Il Programma delle Nazioni Unite per l’ambiente sui rifiuti elettronici (Unep) spiega che è necessaria una più forte cooperazione tra i Paesi del mondo ed una maggiore coerenza da parte dei legislatori, in modo da fortificare le normative nazionali ed ottimizzare la prevenzione del commercio illegale e dello scarico di rifiuti elettronici.
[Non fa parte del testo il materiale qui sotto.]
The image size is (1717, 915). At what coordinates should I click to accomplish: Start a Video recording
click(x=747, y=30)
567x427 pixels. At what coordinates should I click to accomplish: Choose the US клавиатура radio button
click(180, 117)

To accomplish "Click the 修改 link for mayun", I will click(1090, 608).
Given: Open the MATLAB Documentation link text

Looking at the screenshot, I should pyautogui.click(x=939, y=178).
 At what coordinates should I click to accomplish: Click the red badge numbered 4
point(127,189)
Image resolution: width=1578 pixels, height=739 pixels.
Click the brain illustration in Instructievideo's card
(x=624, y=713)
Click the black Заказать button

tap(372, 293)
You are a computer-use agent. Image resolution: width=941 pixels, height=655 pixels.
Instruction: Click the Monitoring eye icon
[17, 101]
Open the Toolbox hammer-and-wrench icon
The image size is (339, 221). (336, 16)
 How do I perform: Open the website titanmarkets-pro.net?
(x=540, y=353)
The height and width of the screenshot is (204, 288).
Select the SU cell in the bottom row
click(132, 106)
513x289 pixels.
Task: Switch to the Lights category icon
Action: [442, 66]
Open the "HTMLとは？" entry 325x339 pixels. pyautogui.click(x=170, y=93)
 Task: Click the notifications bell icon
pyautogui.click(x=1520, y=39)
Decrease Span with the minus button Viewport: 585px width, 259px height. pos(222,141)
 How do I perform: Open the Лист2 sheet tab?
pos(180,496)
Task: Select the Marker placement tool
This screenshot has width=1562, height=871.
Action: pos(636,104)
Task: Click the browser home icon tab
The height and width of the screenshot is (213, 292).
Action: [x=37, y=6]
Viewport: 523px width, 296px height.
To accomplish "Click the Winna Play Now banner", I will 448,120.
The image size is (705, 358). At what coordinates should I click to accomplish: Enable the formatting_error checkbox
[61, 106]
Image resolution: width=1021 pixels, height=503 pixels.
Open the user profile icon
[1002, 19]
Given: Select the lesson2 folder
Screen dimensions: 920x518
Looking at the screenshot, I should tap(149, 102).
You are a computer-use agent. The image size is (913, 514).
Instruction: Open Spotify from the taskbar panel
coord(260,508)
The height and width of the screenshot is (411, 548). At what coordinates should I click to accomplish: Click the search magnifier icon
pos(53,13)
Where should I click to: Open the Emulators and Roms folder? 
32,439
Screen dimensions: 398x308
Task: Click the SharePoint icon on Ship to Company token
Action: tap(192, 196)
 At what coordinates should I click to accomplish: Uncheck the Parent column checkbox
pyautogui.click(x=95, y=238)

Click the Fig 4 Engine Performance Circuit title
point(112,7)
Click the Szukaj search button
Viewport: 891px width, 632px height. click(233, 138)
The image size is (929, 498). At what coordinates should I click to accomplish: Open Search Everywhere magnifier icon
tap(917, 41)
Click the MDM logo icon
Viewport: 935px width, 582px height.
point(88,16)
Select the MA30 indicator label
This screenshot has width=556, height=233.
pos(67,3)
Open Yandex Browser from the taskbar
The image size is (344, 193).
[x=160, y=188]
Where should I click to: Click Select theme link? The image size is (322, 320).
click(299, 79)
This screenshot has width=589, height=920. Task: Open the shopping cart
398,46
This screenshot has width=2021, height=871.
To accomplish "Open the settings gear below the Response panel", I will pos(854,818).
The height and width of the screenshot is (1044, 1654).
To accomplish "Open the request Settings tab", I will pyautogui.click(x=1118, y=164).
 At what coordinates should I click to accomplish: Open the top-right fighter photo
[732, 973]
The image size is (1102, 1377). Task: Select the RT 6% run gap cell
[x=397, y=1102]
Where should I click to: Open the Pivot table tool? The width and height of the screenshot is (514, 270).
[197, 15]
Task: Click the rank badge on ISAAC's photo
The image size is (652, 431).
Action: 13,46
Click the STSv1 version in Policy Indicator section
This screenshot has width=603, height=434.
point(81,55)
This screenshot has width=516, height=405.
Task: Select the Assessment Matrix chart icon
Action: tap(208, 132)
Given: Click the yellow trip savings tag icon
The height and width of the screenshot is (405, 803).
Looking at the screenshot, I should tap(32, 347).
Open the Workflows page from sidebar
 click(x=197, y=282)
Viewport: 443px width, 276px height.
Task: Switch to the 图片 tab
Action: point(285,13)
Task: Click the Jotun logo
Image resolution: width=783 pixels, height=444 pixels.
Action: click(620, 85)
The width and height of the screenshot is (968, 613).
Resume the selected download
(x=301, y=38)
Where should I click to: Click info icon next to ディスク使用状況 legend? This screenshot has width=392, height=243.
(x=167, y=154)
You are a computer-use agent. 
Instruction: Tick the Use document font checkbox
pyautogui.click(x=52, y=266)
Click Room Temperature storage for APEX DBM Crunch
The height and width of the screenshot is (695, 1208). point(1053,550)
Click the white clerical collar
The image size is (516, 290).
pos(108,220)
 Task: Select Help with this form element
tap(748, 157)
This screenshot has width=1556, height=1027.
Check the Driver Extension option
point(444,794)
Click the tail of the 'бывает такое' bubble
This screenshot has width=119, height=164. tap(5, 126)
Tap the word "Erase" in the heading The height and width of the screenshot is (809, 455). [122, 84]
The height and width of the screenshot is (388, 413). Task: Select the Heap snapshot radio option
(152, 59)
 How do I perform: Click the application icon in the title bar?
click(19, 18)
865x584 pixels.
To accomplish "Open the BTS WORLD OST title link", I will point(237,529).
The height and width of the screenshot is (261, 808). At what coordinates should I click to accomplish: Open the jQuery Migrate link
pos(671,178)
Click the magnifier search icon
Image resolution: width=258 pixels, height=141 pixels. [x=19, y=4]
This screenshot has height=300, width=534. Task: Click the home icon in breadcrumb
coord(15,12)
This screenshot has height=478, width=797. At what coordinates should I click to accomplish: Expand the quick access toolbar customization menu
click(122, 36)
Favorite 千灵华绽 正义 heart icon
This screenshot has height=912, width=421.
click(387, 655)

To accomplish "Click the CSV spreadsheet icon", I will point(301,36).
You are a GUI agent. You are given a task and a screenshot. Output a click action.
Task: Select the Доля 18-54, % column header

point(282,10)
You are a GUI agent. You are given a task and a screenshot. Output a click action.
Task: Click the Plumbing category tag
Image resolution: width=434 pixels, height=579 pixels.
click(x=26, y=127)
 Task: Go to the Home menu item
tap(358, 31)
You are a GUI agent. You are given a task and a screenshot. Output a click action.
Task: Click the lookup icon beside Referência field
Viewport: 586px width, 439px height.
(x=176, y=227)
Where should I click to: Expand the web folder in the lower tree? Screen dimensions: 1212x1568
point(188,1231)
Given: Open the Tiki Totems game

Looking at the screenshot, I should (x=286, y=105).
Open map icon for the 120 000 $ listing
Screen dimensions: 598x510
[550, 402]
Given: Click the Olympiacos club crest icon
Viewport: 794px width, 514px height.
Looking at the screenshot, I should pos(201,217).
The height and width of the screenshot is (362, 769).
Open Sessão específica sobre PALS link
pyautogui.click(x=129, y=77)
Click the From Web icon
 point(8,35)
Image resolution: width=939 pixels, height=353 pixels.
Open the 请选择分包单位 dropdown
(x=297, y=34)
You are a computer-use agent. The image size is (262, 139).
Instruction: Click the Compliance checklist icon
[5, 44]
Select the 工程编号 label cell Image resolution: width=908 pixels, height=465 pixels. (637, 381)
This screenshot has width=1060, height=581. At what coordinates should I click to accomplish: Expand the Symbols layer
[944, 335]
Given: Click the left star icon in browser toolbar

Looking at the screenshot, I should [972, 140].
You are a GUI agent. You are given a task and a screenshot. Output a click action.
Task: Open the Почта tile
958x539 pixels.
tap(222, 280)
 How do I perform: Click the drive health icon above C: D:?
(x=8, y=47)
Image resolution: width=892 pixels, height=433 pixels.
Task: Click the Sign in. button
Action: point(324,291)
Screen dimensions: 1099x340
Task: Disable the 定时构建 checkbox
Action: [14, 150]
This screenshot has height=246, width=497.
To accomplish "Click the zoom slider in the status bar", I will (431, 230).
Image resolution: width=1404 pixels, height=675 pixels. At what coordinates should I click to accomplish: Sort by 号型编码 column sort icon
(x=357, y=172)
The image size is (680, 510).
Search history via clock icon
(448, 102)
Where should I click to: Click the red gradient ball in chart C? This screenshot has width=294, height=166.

Infatti si stima che il ciclo completo del mercato globale dei rifiuti, dalla raccolta fino al riciclo, ha un valore annuo di 410 miliardi di dollari, che lo rende un settore dalle grandi opportunità economiche e occupazionali, ma anche di forte attrattiva per la criminalità organizzata, che utilizza il mercato dei rifiuti allo scopo di guadagnare senza fatica, frodando il fisco e riciclando denaro sporco.

Molte imprese inoltre, spesso ignorano sia la normativa inerente al trattamento dei rifiuti che le norme di sicurezza, esponendo i lavoratori a sostanze chimiche tossiche, mentre gli scarti dell’elettronica vengono riciclati in condizioni pericolose per la salute e portati per la maggior parte nelle discariche.

Un’ulteriore fonte di reddito proviene dal riciclaggio di elementi presenti nei dispositivi elettronici, come il rame e l’oro.

In una situazione virtuosa di economia formale, invece, le parti costose di cui sono costituiti rifiuti elettronici potrebbero essere riciclate in modo sicuro e riutilizzati, togliendole di mano ai trafficanti illegali e riducendo di conseguenza i rischi per la salute delle persone, con grande beneficio per l’ambiente e generazione di nuovi posti di lavoro.

In questo momento storico, l’incoerenza sia nei regolamenti da parte dei Paesi esportatori e importatori, sia nella classificazione dei rifiuti pericolosi e contaminanti, rappresenta una sfida per i legislatori per combattere efficacemente il traffico illecito di questi rifiuti pericolosi.

Infatti, siccome l’esportazione dall’Unione Europea e dagli stati OCSE verso i paesi non OCSE di e-waste sia vietata, i rifiuti elettronici vengono dichiarati come prodotti di seconda mano per essere esportati ai Paesi in via di sviluppo, come l’Africa (Ghana, Nigeria Costa d’Avorio e Repubblica del Congo) e l’Asia (Cina, Hong Kong, Pakistan, India, Bangladesh e Vietnam).

Attualmente sono in corso negoziati tra i Paesi del mondo per definire i criteri per classificare le apparecchiature come rifiuti o non rifiuti, per evitare che i rifiuti elettronici vadano a finire nelle discariche dei Paesi.

Su Advanced Materials è stato pubblicato uno studio che può essere considerato un passo in avanti per la riduzione dell’inquinamento elettronico e una produzione più sostenibile; infatti un team di ricercatori dell’Università dell’Illinois ha realizzato dei dispositivi che si autodistruggono.

I ricercatori americani, infatti, hanno costruito dei circuiti elettronici in grado di dissolversi alla fine del loro ciclo vitale utilizzando vari stimoli che innescano l’autodistruzione, come il calore, la luce ultravioletta, le sollecitazioni meccaniche, oppure con un induzione a distanza, grazie ad un ricevitore di radiofrequenza e ad una bobina di riscaldamento ad induzione. Il team ha creato, inoltre un dispositivo che si dissolve in acqua, con possibilità di essere applicato anche nel settore biomedico.